Ma un territorio non può vivere soltanto di industria ed export. Ha bisogno anche di città vive, servizi efficienti, attività commerciali, turismo e capacità di attrarre nuovi residenti. Il futuro dell’Irpinia deve quindi essere costruito mettendo insieme queste diverse componenti.

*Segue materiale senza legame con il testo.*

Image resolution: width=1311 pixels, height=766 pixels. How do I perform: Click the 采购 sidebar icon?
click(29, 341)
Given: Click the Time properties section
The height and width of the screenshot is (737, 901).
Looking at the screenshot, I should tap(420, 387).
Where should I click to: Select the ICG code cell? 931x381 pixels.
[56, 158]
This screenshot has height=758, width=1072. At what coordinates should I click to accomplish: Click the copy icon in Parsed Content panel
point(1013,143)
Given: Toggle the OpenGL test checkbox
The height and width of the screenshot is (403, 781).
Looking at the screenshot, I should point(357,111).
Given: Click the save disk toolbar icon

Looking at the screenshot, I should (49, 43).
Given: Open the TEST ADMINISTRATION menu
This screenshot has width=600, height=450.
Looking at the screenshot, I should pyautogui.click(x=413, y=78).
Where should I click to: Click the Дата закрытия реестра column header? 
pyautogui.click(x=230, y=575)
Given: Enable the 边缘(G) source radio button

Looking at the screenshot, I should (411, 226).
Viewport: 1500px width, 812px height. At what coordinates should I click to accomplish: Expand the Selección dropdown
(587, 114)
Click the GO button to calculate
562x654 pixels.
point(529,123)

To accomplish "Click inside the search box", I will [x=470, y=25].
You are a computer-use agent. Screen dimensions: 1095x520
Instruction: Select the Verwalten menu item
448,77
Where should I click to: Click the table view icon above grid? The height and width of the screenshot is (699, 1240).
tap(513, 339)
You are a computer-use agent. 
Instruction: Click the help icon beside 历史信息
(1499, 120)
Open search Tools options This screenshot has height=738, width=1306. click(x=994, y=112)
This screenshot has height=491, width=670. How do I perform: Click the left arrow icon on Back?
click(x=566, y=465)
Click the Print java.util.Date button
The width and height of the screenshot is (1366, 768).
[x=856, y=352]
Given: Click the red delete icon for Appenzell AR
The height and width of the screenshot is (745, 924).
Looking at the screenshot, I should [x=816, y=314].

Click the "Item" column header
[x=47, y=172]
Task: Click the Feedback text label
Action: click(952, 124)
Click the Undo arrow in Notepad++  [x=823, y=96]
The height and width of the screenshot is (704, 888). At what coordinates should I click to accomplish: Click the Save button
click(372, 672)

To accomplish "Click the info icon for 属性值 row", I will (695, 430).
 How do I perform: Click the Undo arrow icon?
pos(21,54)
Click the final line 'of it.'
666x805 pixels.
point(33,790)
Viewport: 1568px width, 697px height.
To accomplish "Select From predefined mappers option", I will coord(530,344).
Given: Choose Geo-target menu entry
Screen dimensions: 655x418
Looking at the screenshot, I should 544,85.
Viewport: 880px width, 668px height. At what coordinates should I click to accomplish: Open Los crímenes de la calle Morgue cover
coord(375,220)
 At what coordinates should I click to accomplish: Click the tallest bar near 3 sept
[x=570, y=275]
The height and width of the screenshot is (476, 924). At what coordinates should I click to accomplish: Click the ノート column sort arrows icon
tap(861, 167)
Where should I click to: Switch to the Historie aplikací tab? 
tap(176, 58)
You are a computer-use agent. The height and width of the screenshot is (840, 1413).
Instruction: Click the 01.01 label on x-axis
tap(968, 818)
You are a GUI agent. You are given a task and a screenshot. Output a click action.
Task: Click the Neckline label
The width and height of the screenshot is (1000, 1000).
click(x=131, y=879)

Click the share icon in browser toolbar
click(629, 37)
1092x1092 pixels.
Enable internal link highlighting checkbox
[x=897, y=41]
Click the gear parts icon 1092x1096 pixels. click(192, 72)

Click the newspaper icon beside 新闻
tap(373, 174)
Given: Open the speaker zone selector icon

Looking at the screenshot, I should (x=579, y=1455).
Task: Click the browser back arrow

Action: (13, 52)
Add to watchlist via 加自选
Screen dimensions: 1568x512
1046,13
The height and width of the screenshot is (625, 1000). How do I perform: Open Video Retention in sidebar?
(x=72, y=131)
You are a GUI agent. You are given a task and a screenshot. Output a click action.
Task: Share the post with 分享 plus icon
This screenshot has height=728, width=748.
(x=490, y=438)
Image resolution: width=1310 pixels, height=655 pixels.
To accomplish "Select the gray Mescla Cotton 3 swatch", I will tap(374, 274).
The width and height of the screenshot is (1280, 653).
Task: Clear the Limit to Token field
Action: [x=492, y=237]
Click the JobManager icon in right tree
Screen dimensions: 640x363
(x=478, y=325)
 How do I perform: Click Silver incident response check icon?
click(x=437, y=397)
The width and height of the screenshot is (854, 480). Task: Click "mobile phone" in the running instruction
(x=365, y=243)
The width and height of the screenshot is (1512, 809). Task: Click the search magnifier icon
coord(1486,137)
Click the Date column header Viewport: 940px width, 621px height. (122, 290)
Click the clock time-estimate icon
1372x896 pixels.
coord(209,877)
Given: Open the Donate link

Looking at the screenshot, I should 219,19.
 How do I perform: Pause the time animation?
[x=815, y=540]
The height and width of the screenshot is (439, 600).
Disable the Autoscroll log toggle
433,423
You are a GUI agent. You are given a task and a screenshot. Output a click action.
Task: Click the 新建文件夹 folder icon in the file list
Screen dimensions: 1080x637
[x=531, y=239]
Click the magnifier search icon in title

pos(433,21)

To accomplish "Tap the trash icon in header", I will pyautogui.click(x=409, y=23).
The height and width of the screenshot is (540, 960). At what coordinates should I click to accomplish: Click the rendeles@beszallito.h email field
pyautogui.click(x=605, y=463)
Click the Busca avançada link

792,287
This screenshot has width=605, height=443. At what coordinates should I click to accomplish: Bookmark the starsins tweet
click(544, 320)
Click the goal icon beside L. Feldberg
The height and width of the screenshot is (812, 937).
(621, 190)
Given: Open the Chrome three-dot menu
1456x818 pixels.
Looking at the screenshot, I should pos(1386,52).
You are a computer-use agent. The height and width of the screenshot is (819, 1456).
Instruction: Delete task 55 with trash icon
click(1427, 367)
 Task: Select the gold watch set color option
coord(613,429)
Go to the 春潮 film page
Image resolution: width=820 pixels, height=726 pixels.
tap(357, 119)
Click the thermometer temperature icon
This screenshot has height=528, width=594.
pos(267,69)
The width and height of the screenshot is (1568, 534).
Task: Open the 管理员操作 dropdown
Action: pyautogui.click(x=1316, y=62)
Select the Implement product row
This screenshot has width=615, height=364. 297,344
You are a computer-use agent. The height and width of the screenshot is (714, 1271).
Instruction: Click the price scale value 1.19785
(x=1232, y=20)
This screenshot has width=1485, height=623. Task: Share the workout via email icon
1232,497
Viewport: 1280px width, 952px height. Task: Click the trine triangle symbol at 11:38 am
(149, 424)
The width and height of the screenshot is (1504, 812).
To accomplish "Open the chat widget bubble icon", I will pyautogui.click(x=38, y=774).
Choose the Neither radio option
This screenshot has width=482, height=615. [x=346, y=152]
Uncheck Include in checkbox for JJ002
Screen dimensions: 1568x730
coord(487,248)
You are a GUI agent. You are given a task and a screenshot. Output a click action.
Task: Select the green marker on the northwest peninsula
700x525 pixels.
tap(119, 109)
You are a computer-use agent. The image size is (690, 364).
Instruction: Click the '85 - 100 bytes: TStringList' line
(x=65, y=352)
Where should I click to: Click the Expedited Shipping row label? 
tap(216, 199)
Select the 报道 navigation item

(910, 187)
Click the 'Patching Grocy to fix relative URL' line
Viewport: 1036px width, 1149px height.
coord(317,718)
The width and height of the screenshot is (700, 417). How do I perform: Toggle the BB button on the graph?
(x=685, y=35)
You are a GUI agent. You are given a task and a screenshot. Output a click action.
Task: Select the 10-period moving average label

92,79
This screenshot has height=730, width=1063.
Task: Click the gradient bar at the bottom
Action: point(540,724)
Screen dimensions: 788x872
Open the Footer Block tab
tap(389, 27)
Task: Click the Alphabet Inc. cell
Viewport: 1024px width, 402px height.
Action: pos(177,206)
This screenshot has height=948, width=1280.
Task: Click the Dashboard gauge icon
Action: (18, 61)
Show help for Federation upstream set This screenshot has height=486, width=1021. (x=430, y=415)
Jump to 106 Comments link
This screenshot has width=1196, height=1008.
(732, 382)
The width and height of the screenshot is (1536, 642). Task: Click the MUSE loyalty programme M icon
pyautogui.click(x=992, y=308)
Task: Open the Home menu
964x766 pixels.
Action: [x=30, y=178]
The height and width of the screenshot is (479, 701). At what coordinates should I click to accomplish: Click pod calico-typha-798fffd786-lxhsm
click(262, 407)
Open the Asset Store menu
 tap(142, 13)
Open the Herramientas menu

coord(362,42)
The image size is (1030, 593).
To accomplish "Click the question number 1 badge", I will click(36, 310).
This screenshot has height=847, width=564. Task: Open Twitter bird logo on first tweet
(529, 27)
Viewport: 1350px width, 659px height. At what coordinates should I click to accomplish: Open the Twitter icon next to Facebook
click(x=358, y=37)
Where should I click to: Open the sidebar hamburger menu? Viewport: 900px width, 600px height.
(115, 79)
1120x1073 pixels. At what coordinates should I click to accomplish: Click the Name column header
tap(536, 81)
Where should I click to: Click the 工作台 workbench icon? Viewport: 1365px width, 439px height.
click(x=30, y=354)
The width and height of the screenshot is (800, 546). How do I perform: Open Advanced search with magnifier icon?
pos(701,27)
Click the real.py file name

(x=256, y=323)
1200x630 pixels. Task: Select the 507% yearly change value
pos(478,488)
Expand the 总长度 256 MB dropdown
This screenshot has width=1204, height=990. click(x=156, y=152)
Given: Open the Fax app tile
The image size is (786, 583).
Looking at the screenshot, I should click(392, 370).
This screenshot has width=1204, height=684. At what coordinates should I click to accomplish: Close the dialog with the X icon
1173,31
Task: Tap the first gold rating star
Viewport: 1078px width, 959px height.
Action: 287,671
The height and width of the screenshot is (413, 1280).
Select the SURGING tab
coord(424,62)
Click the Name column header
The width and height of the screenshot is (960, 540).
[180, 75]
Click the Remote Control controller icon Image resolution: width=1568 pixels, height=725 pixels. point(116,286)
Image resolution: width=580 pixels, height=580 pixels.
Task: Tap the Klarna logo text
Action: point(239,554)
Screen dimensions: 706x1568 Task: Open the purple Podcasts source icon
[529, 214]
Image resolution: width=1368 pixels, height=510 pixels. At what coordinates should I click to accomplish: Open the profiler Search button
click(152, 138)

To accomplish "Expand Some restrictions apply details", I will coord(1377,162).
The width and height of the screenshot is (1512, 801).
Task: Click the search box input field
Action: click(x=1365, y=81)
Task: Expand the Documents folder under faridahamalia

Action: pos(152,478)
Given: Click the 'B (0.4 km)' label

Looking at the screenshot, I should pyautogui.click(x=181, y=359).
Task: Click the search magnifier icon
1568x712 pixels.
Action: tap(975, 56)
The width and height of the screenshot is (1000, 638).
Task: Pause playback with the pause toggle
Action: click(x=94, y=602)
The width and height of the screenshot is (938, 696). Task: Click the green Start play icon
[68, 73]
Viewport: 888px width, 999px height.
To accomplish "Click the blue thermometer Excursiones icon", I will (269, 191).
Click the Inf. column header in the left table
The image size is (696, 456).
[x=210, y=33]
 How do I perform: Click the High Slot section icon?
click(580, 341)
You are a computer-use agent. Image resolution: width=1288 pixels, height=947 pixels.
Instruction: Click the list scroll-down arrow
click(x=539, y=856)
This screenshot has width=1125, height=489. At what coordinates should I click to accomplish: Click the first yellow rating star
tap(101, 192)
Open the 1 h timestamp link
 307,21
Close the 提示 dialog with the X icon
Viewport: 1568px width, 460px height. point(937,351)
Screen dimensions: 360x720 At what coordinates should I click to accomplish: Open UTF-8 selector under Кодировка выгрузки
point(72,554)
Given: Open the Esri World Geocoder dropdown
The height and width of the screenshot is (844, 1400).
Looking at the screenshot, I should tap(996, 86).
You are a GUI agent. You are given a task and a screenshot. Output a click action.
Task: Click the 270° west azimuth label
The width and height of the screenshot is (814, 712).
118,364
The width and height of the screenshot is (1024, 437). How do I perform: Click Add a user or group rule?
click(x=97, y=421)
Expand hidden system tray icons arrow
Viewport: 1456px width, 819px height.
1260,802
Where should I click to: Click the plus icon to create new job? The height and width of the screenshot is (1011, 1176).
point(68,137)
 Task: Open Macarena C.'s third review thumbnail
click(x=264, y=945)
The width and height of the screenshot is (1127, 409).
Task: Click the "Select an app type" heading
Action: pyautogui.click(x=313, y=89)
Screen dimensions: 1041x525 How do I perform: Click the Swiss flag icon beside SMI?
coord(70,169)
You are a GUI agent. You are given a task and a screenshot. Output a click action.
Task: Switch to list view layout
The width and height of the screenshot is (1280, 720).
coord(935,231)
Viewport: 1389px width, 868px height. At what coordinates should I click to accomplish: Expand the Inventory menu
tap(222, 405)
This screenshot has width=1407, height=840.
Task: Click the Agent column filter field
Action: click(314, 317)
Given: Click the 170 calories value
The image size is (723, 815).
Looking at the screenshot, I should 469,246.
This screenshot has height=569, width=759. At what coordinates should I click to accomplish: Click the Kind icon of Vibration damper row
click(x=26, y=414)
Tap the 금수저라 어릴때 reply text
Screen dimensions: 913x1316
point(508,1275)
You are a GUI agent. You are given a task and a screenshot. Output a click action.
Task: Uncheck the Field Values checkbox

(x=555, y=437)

Dalla crisi può nascere una nuova idea di territorio
Per Confcommercio Ariano Valle Ufita questa fase deve diventare l’occasione per aprire un confronto concreto tra Comuni, Regione, associazioni di categoria, imprese e cittadini. La sfida è trasformare il commercio da semplice settore economico a strumento di rigenerazione urbana e coesione sociale. Ariano Irpino e la Valle Ufita possono candidarsi a diventare un laboratorio di questa nuova stagione, attraverso il rafforzamento del DUC Hirpinia, la collaborazione tra i comuni dell’area, la valorizzazione delle eccellenze locali e una maggiore integrazione tra commercio, turismo, cultura e grandi infrastrutture.
Perché difendere il commercio significa difendere la città.
E oggi, in Irpinia, non possiamo più permetterci di aspettare che un altro negozio chiuda per accorgerci che il problema riguarda tutti”.